Hay que decir antes que nada que para hacer este pan hemos utilizado “Masa madre”, y para hacerla me he valido del consejo de Juan Ramón González Higuero, quien dice que la masa madre se hace apartando un poco de la  masa para la siguiente vez dejándola fermentar tapada de un día para otro, si es la primera vez la haremos mezclando 100 gramos de harina con 60 gramos de agua y diez de levadura de panadero, se pone en un recipiente y se tapa. Hay que dejarlo unas 12 horas en la nevera.

La masa madre se puede congelar perfectamente.

Qué necesitamos:

25o gr. de harina de fuerza

150gr. de agua

10 gr. de levadura

10 gr. de sal

Mezcla

En un cuenco, se tamiza la harina en forma de volcán; en el centro de colocan la levadura, la sal, el agua templada y la masa madre.

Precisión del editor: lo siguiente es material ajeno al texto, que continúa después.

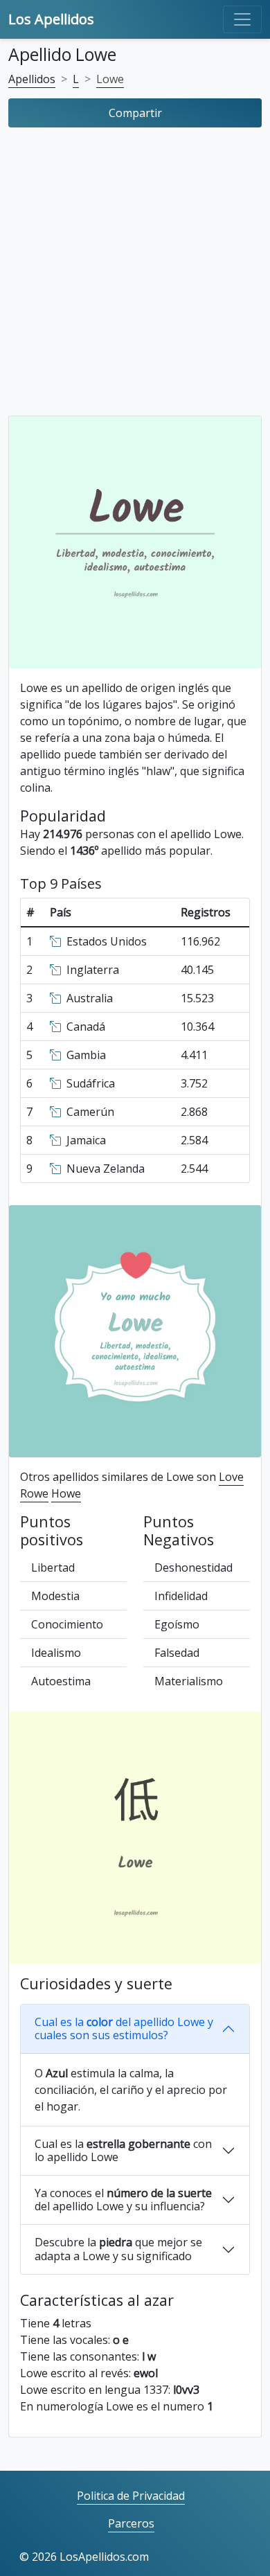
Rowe (34, 1493)
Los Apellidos (51, 19)
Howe (66, 1493)
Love (231, 1476)
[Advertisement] (135, 275)
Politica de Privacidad (131, 2495)
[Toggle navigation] (242, 19)
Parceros (131, 2523)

Se remueve hasta que la mezcla se desprende fácilmente del recipiente. Si queda blanda, se puede agregar algo más de harina.

Amasado

En un espacio enharinado (la encimera, una tabla) se amasa a fondo: se sujeta la masa con una mano y con la otra, estira hasta que se desprende; se vuelve sobre si misma y se repite la operación durante unos 15/20 minutos.

Reposo

La bola de masa se deja reposar en un cuenco untado ligeramente con aceite y cubierto con un plástico transparente para conservar la humedad. Se dejar fermentar en lugar oscuro durante un par de horas. En este tiempo habrá duplicado su tamaño y la mejor forma de saber si ha llegado al punto es presionar la masa. Si la marca va desapareciendo lentamente, ya está lista.

En este punto, si la cantidad de masa lo justifica, se divide en varias partes y se congelan las porciones.

Fermentación

Se vuelve a trabajar la parte que se va a convertir en pan, en un espacio enharinado, haciendo presión con la palma de la mano para que expulse los gases y amasando la masa en sentido circular, doblando los bordes hacia el centro para que adquiera forma circular (tipo mollete).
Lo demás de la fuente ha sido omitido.